Rose stirs another spoonful of sugar into the glass of iced tea for her husband and watches through her kitchen window as a dusty Plymouth drives up to her neighbor’s mailbox and parks. A man climbs out of the car, shrugs into a sports coat and fits an old felt hat down low over his left eye.
“Dwane, what do they call that hat Humphrey Bogart wore in The Big Sleep?”
“Fedora,” Dwane says.
“Yeah, a fedora. Inez’s lived here how long? Five years? Never once has anybody visited her. How come all of a sudden there’s a strange man wearing a hat just like that walking up to Inez’s trailer?”
“Uh,” Dwane says.
“He’s stopped and… Dwane, come look. The man’s stuck his hands up in the air.”
“Uh,” Dwane says.
“Wanna’ know why he’s got his hands in the air, Dwane? ‘Cause Inez is pointing a shotgun at him, that’s why.”
“Uh,” Dwane says.
“Something weird’s going on, Dwane. Maybe you should go over there and see if she needs help.”
“Inez can take care of herself. Now bring me that tea before you wear it out.”
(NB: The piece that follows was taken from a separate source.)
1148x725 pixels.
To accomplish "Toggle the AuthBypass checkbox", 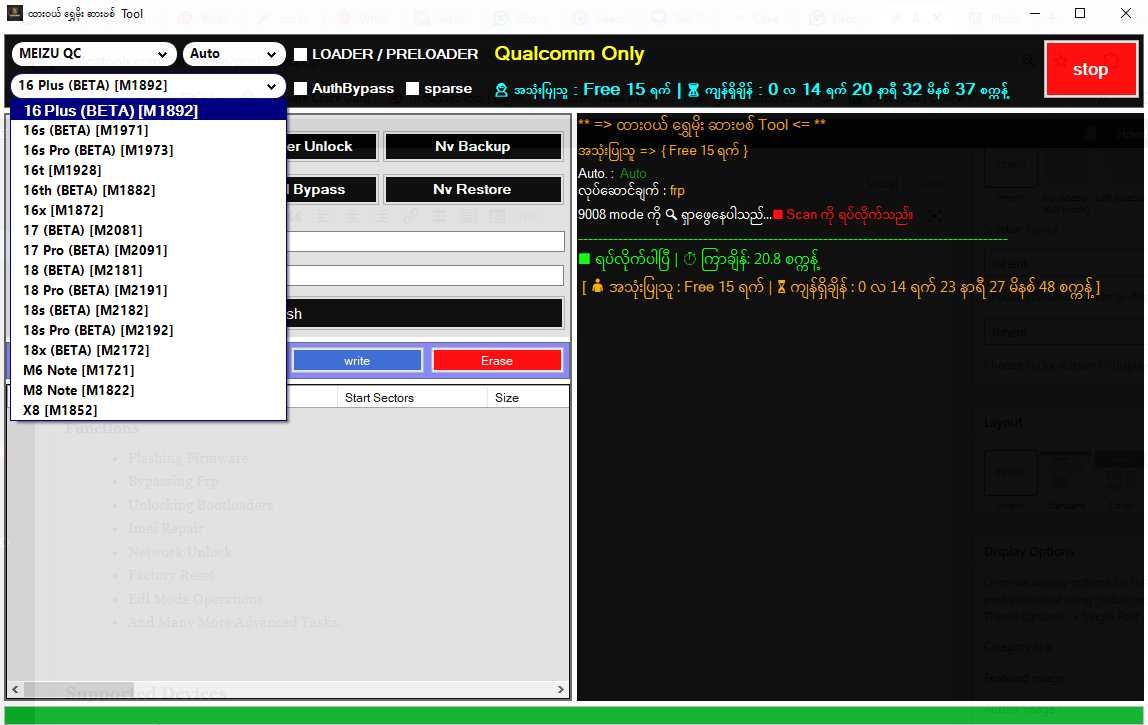I will (300, 88).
“You’re such a big poop sometimes.” She delivers the tea then hurries back to the window in time to see the man walk to the porch and sit down in a deck chair. After several minutes, he jumps up, runs to his car and peels out of the driveway. Rose waits barely long enough for the dust to settle before she scurries over to Inez’s trailer and knocks on the door.
“I told you to haul ass,” comes from inside the trailer.
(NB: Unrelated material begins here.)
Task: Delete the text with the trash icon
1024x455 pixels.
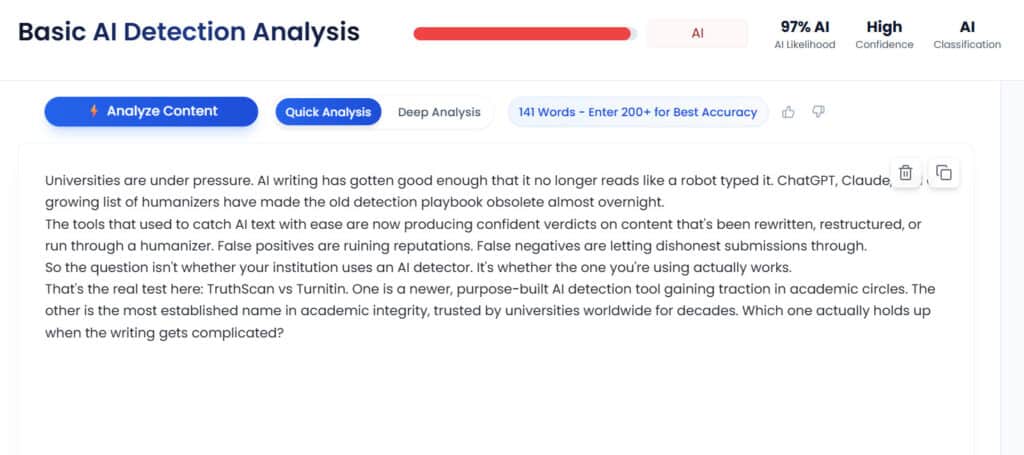Action: point(905,173)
“Inez? It’s Rose. You all right?” The door opens and Rose sees the shotgun leaning against the doorframe. “What the heck’re you doing with a shotgun?”
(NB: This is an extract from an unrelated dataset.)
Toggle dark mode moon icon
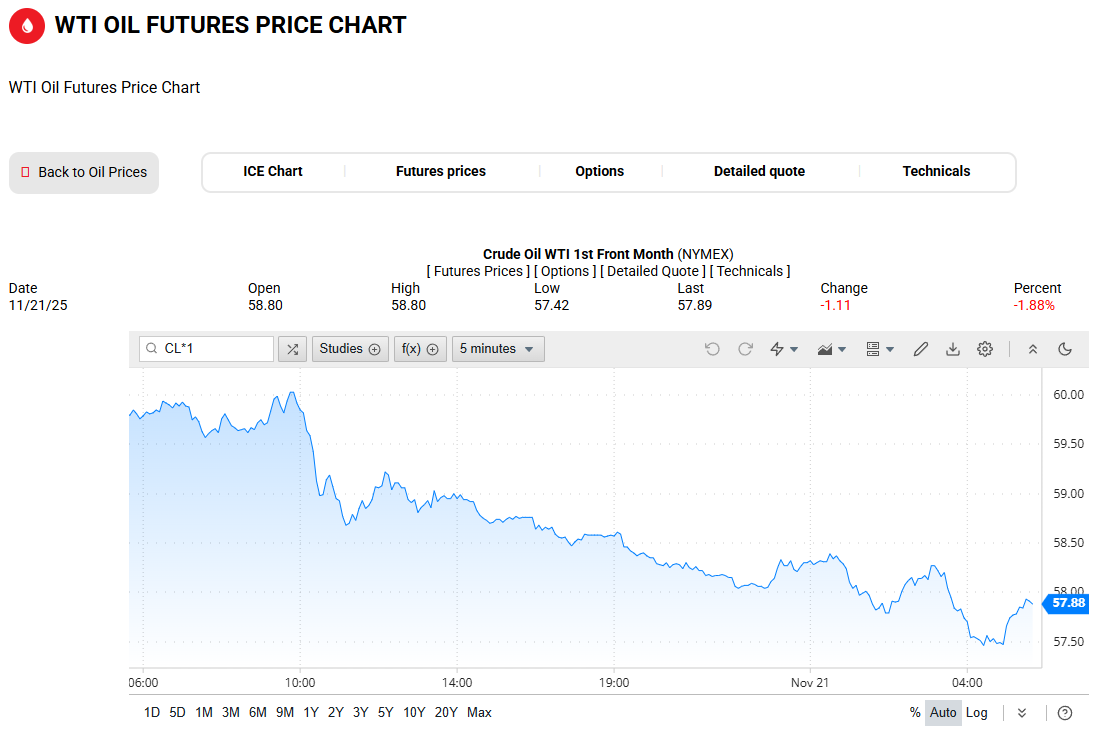tap(1065, 349)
“Scaring off varmints. Don’t worry, it’s not loaded.” Inez opens the door wider. “Come on in. Move Jezebel and have a seat. Coffee?”
“Sure.” Rose moves the cat off the chair and sits. “Lord, girl, you gave me a fright. First that awful man drives up, then you start waving a shotgun around. It looked like you might just shoot that man if he held his mouth the tiniest bit wrong. Who was that guy?”
“Some fool kid playing sleuth.”
“I told Dwane he looked just like Humphrey Bogart in those old Philip Marlowe movies. What’d he want?”
“Long story. Dwane know where you are?”
“A Swamp People marathon just started. He won’t notice I’m gone till tomorrow morning.”
Inez chuckles and sits down across from Rose. The two women sip their coffee in silence for several minutes. “Inez, you’re driving me nuts. Start talking or I’m gonna’ break out in hives.”
“He’s a private investigator hired by my daughter to find me.”
“Your daughter?” Rose’s voice squeaks. “You have a daughter?”
Inez takes a deep breath. “I left my husband and daughter when she was seven years old and haven’t seen either of them since.”
“You left your little girl? Why?”
“I didn’t think like other girls back then, Rosie. I never wanted to be a wife or mother, never dreamed about a nice house on a nice street with a nice car and a nice lawn.”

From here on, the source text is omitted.